Until I had Tori I really didn't think much about late (after a year old) nursing. I remember learning in my anthropology class in college that hunter/gatherer cultures nurse until children are three or four years old to increase the time between children (I guess if you are a subsistence-based culture, just nursing becomes effective birth control. Not so for those of us with the luxury of grocery stores).

Once I started trying to get pregnant, I became aware of Attachment Parenting* and its focus on long-term nursing as a nurturing tool.  I remember feeling, basically, that once a child was old enough to "ask" for it, they were too old to nurse.

But I find that as Tori gets older my feelings have changed (although I'm waiting for Charlie to come around--heh). Frankly, I will nurse Tori as long as she wants to (those ten extra Weight Watcher points have NOTHING to do with this decision *wink*). But the pressure to stop nursing is everywhere. My nurse practitioner said, "You gotta wean them at eight or nine months old or you're stuck nursing them forever!"

Since I hear of few kids having to wean so they can go to college, "forever" seems rather unlikely. Tori hardly nurses excessively now; a bit in the morning when she wakes up, maybe a bit before she naps, and the most serious nursing happens before she goes to bed. It's such a great way to reconnect with her when I come home from work (she smiles at me when I get home then immediately goes for the boob--I think it's adorable). And since now I just pump a couple of times a day (once in the morning, because Tori doesn't nurse much first thing in the morning and I get pretty full, and once at work). She gets pumped milk in a bottle and mixed with her food, so she still gets a fair amount of milk every day.

In all honestly, the system we have now is working. I really can't think of a reason to stop--until Tori indicates that she's ready.

On Super Nanny, Jo (the nanny) criticized the mom not only for still nursing her, but also for holding her so much. Seriously? It's now bad to hold a child? The nanny said the reason the child didn't socialize with her siblings much was because she was too attached to her mom. I'm sure it had nothing to do with the HUGE age difference in the children. Jeez.

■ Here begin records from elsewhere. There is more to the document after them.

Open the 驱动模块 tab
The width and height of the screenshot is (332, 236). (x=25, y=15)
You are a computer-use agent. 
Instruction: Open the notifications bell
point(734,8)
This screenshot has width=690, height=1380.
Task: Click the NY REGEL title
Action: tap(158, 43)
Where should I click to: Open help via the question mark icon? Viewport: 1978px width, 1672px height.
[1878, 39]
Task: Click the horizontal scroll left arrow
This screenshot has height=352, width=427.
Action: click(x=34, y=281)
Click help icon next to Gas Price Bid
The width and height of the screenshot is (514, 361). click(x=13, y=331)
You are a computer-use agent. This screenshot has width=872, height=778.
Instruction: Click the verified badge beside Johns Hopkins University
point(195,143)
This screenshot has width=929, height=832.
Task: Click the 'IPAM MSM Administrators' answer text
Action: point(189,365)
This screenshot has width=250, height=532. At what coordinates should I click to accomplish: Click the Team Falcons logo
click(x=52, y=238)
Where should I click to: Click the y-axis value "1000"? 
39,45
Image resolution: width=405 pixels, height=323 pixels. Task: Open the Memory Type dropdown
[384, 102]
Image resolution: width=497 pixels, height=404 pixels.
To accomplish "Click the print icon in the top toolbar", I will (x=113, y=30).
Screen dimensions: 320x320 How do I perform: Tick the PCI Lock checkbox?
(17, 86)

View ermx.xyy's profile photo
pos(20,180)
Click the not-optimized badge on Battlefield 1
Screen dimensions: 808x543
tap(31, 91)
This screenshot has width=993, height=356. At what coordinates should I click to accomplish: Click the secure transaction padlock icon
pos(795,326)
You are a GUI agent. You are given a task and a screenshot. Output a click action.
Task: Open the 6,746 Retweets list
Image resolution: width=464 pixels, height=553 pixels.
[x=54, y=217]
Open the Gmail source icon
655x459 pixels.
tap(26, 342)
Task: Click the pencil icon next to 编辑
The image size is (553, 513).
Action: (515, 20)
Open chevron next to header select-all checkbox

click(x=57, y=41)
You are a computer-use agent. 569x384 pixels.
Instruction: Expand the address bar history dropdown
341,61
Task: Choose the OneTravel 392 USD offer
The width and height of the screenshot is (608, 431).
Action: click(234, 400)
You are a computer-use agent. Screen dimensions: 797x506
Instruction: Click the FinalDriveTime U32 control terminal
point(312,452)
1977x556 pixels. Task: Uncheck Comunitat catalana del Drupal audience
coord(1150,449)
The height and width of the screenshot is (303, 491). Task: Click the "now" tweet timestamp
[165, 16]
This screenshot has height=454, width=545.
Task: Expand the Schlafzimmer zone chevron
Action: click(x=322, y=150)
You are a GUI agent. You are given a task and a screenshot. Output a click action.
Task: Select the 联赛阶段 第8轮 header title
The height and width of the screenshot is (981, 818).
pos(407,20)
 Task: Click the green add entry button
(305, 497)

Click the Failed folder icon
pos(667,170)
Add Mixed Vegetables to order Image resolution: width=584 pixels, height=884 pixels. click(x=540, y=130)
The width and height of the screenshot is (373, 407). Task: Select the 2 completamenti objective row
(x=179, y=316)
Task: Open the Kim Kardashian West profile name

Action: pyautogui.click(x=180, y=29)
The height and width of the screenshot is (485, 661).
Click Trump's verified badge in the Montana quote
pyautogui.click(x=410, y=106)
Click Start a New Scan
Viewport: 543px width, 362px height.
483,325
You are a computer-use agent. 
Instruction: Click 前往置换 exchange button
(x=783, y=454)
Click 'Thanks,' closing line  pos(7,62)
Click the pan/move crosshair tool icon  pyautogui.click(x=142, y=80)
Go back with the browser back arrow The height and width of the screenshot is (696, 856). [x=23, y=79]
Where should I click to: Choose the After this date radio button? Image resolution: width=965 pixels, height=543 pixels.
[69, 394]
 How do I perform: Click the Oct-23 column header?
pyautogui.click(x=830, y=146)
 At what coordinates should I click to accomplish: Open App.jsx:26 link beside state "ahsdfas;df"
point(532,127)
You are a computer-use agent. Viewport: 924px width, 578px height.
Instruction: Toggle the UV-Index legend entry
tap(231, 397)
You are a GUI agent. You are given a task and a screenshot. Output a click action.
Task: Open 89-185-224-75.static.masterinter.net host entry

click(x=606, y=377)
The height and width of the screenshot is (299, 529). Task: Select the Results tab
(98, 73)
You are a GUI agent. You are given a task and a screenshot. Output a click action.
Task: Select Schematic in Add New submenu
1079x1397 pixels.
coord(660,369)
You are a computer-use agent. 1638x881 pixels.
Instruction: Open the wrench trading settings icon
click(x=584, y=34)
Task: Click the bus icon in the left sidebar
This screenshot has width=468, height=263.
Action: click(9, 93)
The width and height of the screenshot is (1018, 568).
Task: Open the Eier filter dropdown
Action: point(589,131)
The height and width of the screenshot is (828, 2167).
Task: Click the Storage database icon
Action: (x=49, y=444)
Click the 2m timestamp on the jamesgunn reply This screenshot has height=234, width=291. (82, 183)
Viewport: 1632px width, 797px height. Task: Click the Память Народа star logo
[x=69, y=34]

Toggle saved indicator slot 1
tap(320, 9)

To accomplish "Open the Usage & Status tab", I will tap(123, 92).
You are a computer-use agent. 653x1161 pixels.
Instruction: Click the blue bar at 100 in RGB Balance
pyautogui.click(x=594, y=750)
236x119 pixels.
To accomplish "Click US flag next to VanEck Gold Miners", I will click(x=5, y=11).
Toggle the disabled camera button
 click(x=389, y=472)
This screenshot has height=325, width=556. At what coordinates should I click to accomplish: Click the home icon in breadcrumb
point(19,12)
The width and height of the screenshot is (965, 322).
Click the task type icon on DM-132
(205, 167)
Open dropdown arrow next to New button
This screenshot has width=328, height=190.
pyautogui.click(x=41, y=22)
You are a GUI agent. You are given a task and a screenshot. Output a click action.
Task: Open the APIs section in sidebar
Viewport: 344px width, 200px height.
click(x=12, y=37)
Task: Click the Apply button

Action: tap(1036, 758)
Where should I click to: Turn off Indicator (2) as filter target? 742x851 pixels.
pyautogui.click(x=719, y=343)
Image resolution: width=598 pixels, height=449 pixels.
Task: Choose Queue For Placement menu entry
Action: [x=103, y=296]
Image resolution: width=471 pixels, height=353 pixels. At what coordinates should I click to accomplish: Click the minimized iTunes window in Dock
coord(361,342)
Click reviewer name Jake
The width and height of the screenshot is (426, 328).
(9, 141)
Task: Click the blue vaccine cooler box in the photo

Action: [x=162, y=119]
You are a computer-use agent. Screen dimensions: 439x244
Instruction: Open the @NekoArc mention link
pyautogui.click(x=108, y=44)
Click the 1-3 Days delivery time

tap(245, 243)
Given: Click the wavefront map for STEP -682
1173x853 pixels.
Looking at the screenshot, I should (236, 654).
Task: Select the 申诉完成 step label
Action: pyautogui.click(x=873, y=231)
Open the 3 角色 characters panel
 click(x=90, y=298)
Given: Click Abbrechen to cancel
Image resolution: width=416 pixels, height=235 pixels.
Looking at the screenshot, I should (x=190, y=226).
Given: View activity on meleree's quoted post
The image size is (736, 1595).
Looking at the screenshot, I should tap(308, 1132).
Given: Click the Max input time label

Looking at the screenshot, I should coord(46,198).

The nanny also claimed it was "the mother's decision" to wean, and that is was "up to her", but it was clear from her pursed lips and slight sneer what she thought of the idea of a 14-month-old nursing. Watching the mom and the baby struggle was awful. The nanny shoved a pillow between the baby and the breast and it was just heart wrenching to watch that child cry. Sure, she eventually took a bottle. But I just didn't see how it helped the situation to put the child through that.

Ug.

I'd love to hear your thoughts if you saw it. I know this is a touchy subject, so I'll just ask you to remember that everyone approaches parenting differently--not everyone chooses to nurse, not everyone likes the idea of long-term nursing. Everyone is different, and here at this blog, no one way is better than the other. I realize that by discussing this issue we are sharing our opinions--and that makes playing nice a bit more of a challenge. But we're all up for it, aren't we?

*The family featured on the show last night can't be classified as using Attachment Parenting because they used spanking as a discipline tool. At least as far as I understand AP.